** START DATA EXTRACT **

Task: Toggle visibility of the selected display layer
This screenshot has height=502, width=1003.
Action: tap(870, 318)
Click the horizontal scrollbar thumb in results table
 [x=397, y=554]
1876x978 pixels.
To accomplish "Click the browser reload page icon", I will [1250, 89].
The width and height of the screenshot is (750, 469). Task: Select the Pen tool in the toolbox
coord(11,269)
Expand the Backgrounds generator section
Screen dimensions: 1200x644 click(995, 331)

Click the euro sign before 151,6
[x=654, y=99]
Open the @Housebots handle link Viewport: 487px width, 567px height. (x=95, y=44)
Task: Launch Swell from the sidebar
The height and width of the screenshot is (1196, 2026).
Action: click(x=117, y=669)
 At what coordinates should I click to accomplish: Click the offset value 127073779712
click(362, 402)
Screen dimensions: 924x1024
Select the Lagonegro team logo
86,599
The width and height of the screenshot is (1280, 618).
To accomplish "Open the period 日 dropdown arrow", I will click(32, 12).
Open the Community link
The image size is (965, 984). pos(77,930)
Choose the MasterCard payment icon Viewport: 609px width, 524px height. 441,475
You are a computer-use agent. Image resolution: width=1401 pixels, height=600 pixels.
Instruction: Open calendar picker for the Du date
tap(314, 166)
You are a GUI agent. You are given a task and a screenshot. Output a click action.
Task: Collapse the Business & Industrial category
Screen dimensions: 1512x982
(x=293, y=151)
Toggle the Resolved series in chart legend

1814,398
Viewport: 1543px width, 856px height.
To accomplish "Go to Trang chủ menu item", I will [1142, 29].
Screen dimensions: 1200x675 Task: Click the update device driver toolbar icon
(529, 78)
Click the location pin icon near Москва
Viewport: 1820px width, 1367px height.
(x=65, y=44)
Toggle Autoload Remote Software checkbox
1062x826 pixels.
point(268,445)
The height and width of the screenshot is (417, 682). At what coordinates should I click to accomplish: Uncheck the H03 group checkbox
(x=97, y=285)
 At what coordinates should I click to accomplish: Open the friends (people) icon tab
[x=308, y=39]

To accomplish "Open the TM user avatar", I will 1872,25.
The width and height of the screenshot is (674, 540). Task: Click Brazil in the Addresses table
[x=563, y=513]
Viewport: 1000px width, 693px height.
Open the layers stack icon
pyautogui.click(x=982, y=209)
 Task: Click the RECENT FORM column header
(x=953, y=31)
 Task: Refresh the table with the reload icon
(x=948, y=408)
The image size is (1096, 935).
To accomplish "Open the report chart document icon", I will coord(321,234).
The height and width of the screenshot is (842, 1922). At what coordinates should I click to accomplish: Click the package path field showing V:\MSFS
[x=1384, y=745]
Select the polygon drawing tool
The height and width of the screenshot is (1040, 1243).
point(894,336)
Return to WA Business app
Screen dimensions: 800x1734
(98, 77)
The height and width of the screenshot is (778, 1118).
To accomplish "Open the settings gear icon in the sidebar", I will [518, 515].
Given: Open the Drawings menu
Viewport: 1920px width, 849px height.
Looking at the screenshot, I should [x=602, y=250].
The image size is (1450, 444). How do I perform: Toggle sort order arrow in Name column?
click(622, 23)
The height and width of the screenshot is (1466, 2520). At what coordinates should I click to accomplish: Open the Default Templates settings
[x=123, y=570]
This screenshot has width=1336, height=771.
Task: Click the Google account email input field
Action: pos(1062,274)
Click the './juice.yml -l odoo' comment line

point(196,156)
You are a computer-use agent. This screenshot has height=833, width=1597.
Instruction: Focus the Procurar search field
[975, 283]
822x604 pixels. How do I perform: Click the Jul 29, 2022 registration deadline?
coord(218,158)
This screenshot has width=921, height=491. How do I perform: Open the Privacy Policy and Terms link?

** END DATA EXTRACT **

● WHAT YOU HAVE TO DO: Format the material above as a JSON list of strings, with one string per line and blank lines omitted.

● WRITTEN SOLUTION:
[
  "Task: Toggle visibility of the selected display layer",
  "This screenshot has height=502, width=1003.",
  "Action: tap(870, 318)",
  "Click the horizontal scrollbar thumb in results table",
  " [x=397, y=554]",
  "1876x978 pixels.",
  "To accomplish \"Click the browser reload page icon\", I will [1250, 89].",
  "The width and height of the screenshot is (750, 469). Task: Select the Pen tool in the toolbox",
  "coord(11,269)",
  "Expand the Backgrounds generator section",
  "Screen dimensions: 1200x644 click(995, 331)",
  "Click the euro sign before 151,6",
  "[x=654, y=99]",
  "Open the @Housebots handle link Viewport: 487px width, 567px height. (x=95, y=44)",
  "Task: Launch Swell from the sidebar",
  "The height and width of the screenshot is (1196, 2026).",
  "Action: click(x=117, y=669)",
  " At what coordinates should I click to accomplish: Click the offset value 127073779712",
  "click(362, 402)",
  "Screen dimensions: 924x1024",
  "Select the Lagonegro team logo",
  "86,599",
  "The width and height of the screenshot is (1280, 618).",
  "To accomplish \"Open the period 日 dropdown arrow\", I will click(32, 12).",
  "Open the Community link",
  "The image size is (965, 984). pos(77,930)",
  "Choose the MasterCard payment icon Viewport: 609px width, 524px height. 441,475",
  "You are a computer-use agent. Image resolution: width=1401 pixels, height=600 pixels.",
  "Instruction: Open calendar picker for the Du date",
  "tap(314, 166)",
  "You are a GUI agent. You are given a task and a screenshot. Output a click action.",
  "Task: Collapse the Business & Industrial category",
  "Screen dimensions: 1512x982",
  "(x=293, y=151)",
  "Toggle the Resolved series in chart legend",
  "1814,398",
  "Viewport: 1543px width, 856px height.",
  "To accomplish \"Go to Trang chủ menu item\", I will [1142, 29].",
  "Screen dimensions: 1200x675 Task: Click the update device driver toolbar icon",
  "(529, 78)",
  "Click the location pin icon near Москва",
  "Viewport: 1820px width, 1367px height.",
  "(x=65, y=44)",
  "Toggle Autoload Remote Software checkbox",
  "1062x826 pixels.",
  "point(268,445)",
  "The height and width of the screenshot is (417, 682). At what coordinates should I click to accomplish: Uncheck the H03 group checkbox",
  "(x=97, y=285)",
  " At what coordinates should I click to accomplish: Open the friends (people) icon tab",
  "[x=308, y=39]",
  "To accomplish \"Open the TM user avatar\", I will 1872,25.",
  "The width and height of the screenshot is (674, 540). Task: Click Brazil in the Addresses table",
  "[x=563, y=513]",
  "Viewport: 1000px width, 693px height.",
  "Open the layers stack icon",
  "pyautogui.click(x=982, y=209)",
  " Task: Click the RECENT FORM column header",
  "(x=953, y=31)",
  " Task: Refresh the table with the reload icon",
  "(x=948, y=408)",
  "The image size is (1096, 935).",
  "To accomplish \"Open the report chart document icon\", I will coord(321,234).",
  "The height and width of the screenshot is (842, 1922). At what coordinates should I click to accomplish: Click the package path field showing V:\\MSFS",
  "[x=1384, y=745]",
  "Select the polygon drawing tool",
  "The height and width of the screenshot is (1040, 1243).",
  "point(894,336)",
  "Return to WA Business app",
  "Screen dimensions: 800x1734",
  "(98, 77)",
  "The height and width of the screenshot is (778, 1118).",
  "To accomplish \"Open the settings gear icon in the sidebar\", I will [518, 515].",
  "Given: Open the Drawings menu",
  "Viewport: 1920px width, 849px height.",
  "Looking at the screenshot, I should [x=602, y=250].",
  "The image size is (1450, 444). How do I perform: Toggle sort order arrow in Name column?",
  "click(622, 23)",
  "The height and width of the screenshot is (1466, 2520). At what coordinates should I click to accomplish: Open the Default Templates settings",
  "[x=123, y=570]",
  "This screenshot has width=1336, height=771.",
  "Task: Click the Google account email input field",
  "Action: pos(1062,274)",
  "Click the './juice.yml -l odoo' comment line",
  "point(196,156)",
  "You are a computer-use agent. This screenshot has height=833, width=1597.",
  "Instruction: Focus the Procurar search field",
  "[975, 283]",
  "822x604 pixels. How do I perform: Click the Jul 29, 2022 registration deadline?",
  "coord(218,158)",
  "This screenshot has width=921, height=491. How do I perform: Open the Privacy Policy and Terms link?"
]